07/26/2001 12:00AM

Five reasons Albert is no sure thing


SARATOGA SPRINGS, N.Y. - No sooner had we settled in then here comes the first surprise rain of the meet, which turned Saratoga's main track into a sea of slop Thursday morning.

Hopefully, this isn't a sign that things will be like last year, when dozens of turf races were rained off the grass during the first three weeks of the meet.

If opening day was any indication, and the track plays similarly after it dries out, the inside paths will be a lot livelier than they were at Belmont. There were five sprint races on Wednesday, and four of them went to rail-skimming winners. Three of them were front-runners, including both divisions of a 5 1/2-furlong dash for 2-year-old maidens.

The surface, which had been referred to by some observers as a "plowed field" prior to opening day, was much closer to a paved highway by first post. Running times approached a full second faster than par at both the pace call and the finish. To put it another way, Mayakovsky's time of 1:03.32 in the first baby race eclipsed a 54-year-old track record, and the "slower" division, won by Truman's Raider, went in a sprightly 1:03.68.
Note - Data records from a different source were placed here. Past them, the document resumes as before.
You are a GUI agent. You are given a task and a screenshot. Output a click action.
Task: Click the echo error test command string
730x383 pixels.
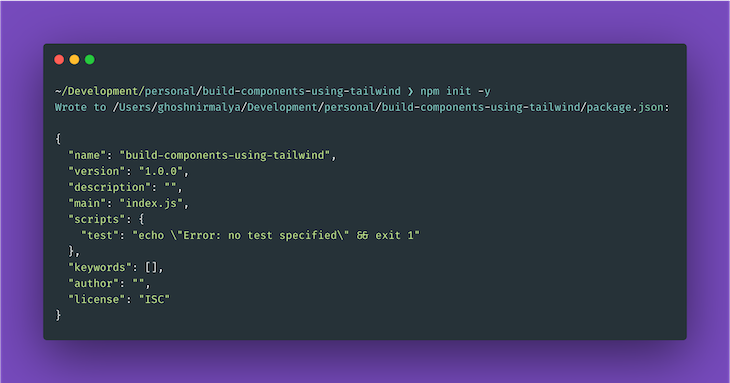pyautogui.click(x=276, y=235)
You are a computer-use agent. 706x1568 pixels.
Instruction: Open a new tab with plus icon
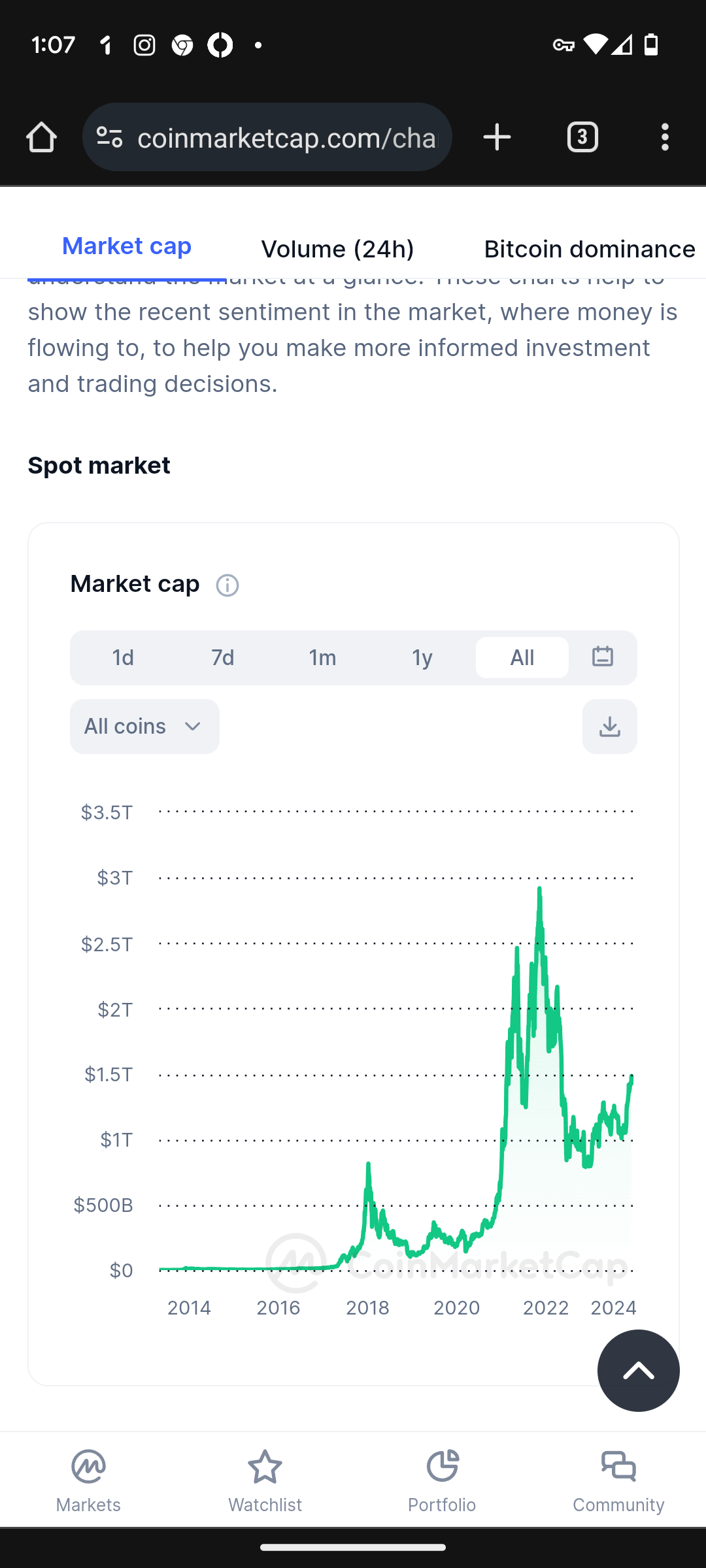click(x=497, y=138)
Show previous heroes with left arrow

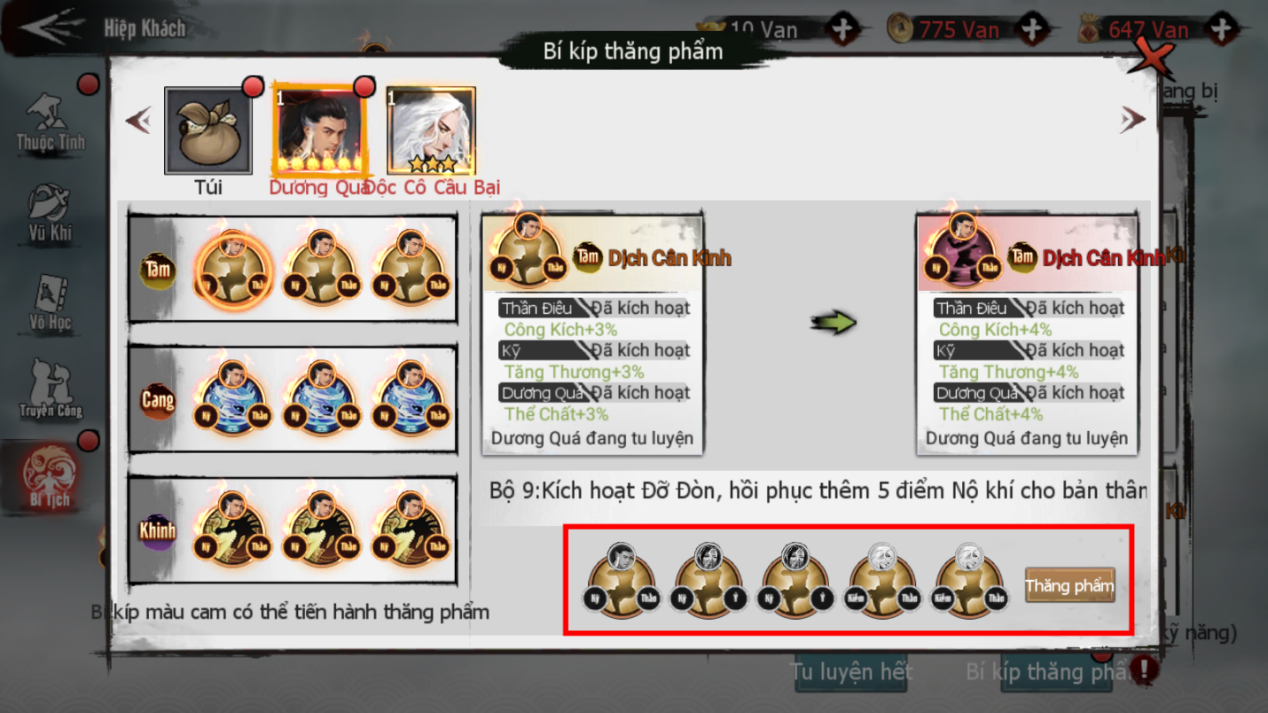click(139, 121)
Taking track speed into account, Touch Love's Schuylerville score in 1:11.12 comes up slow. That time is right around the average for the past dozen or so renewals of that Grade 2 sprint, but everything else on the day went several ticks faster than the norm. My homemade Quirin-style figures came up 104-99, reflecting the fact that Touch Love's visually impressive move along the inside was accomplished through an unremarkable last quarter in 25.93 seconds. Probably not a "key" race.

The Graveyard of Favorites tag gets its first test of the season in Saturday's $750,000 Whitney Handicap.

Albert the Great figures to be odds-on, after winning the Suburban and Brooklyn by open lengths at Belmont. If he gets beat, there a number of factors that wise-guys like yours truly will point to:

* His worst race ever came in the 1 1/8-mile Jim Dandy on this track, immediately after a lifetime top Beyer at Belmont in the Dwyer. Once again, he is going 1 1/8 miles at Saratoga, after moving to a new top of 119 in the Suburban.

* The Suburban improved Albert the Great's record at Belmont to six wins in seven starts, the only loss coming in the one-mile Jerome after an insanely fast pace duel that featured a second quarter that went in 21.60 seconds. Away from Belmont, though, he has won twice from 11 starts.

* While Albert the Great has banked over $2 million, he is just 1 for 5 in Grade 1 races.

* He breaks from the outside with a short run to the first turn.

* He gives away anywhere from nine to 12 pounds to the field.

Having said all that, of the three most likely upsetters - Lido Palace, Pleasant Breeze, and Unshaded - only Lido Palace doesn't seem like a stretch.

Pleasant Breeze has won at least once at Saratoga each of the past three years, but he has a 1-for-6 record when beginning a new form cycle, and the Whitney will be his first start in 10 weeks.

Unshaded snatched the Travers away from Albert the Great in the final strides last summer, but sustained a tendon injury in that race. He has yet to show his best form in three starts since coming in the spring - a workmanlike allowance win, followed by a pair of dull fifth-place finishes in the Stephen Foster and the Suburban.

Lido Palace is another story. His first two starts in the U.S. have produced runner-up finishes in the Hawthorne Gold Cup and the Suburban, with 114-116 Beyers. In the Hawthorne Derby, he beat the razor-sharp Guided Tour by 7 1/2 lengths. In the Suburban, it took a career-best figure from Albert the Great to beat him, and he showed some good alley-fighting instincts to edge Pimlico Special and Mass Cap winner Include for second.

A Day kind of race

Also on the card is the Grade 1 Test. I don't know whether Nasty Storm is good enough to win this race, but she has Pat Day at the helm, and this race has "Pat Day" written all over it.

Day rides the seven-furlong sprints at Saratoga as well or better than any rider on earth, especially when he figures to be outsprinted early behind a hotly contested pace, and especially when he's on a horse with route-conditioning "bottom" like Nasty Storm.

There are only three fillies in the Test who have visited triple-digit Beyerland, and along with Xtra Heat and Victory Ride, Nasty Storm is one of them, having done so winning the 1 1/16-mile Dogwood in her most recent start on dirt. She comes off a fade on the turf in the Regret, also at 1 1/16 miles, and was a good second in the seven-furlong Spinaway on this track last year.